I love having nice desktop wallpaper, mainly because a lot of jobs I’ve worked in involves me being stuck in windowless labs, and having a picture of mountains and streams on your desktop is somewhat of a substitute to having a nice view (a sad one, but you have to make do).
But the same wallpaper can also get pretty boring, so that’s why many desktop managers let you rotate your wallpapers from a set of images. But then, that set gets boring too, what if you could get a fresh wallpaper from the internet every few minutes?
A simple randomized pull from Flickr, for instance, would give you a nice new photo every refresh interval. Flickr has a web service API that lets you search and download publicly accessible photos (the Creative Commons licensed ones all permit this, for example), and a simple Python script could give you a new wallpaper every time it ran. Flickr has a search parameter that lets you return photos by a metric called “interestingness“, which is an algorithm based (at least partly) on how much other Flickr users liked or commented on a particular photo. The interestingness algorithm is basically crowd-sourced photo curation, and it works quite well; the top photos really are pretty stunning. You need a Flickr API key to use this service, but it’s free to request for one.

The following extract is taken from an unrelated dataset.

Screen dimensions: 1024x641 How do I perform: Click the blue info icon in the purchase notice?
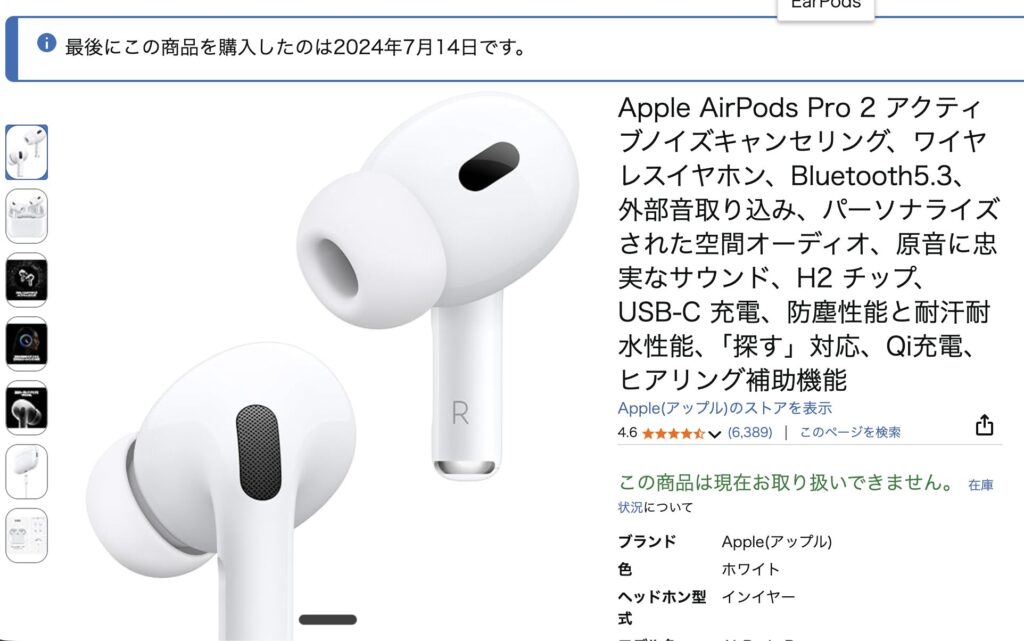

Are we just happy with random pulling from the top interesting photos though? Well, we could be, but we’re not going to stop there. As I was playing some of my favorite tunes from my music playlist, I thought to myself, “Why don’t I set the desktop wallpaper based on the mood and imagery that the current music was creating?”
So what does that entail? First, finding the lyrics of the song that’s playing, and picking out the key words or themes from it. Then, feeding these key words into Flickr’s search parameters and then grabbing the most interesting photo of what Flickr users’ interpretation of what those words might mean photographically. The lyrics part is easy, there’s a Python module that searches a lyrics wiki and returns the words to a song if you give it a title and artist.
The hardest part it seems, is the the natural language processing required to comprehend the meaning of a song. Now this is completely subjective, and using a machine to algorithmically do this is going to give you a lot of literal keywords. Getting a machine to understand songs and poetry remains a challenge in machine learning (depending on the song or poem, it can be a challenge even for human beings). But now our silly wallpaper script is getting a bit involved, so can we cheat on the machine learning part? Turns out we can, because IBM’s Watson has several public web services you can use, one of which is a text summarizer called Alchemy Language. The service will take a blob of text and return the top keywords, entities described in the text, and even emotions associated with said words. The accuracy of the emotions part leaves a lot to be desired, but the top keywords are useful tools to search Flickr with, so I used that to feed it into the image search, with some randomization. Again, you need an API key to use Alchemy Language, but signing up for one is free, just like Flickr.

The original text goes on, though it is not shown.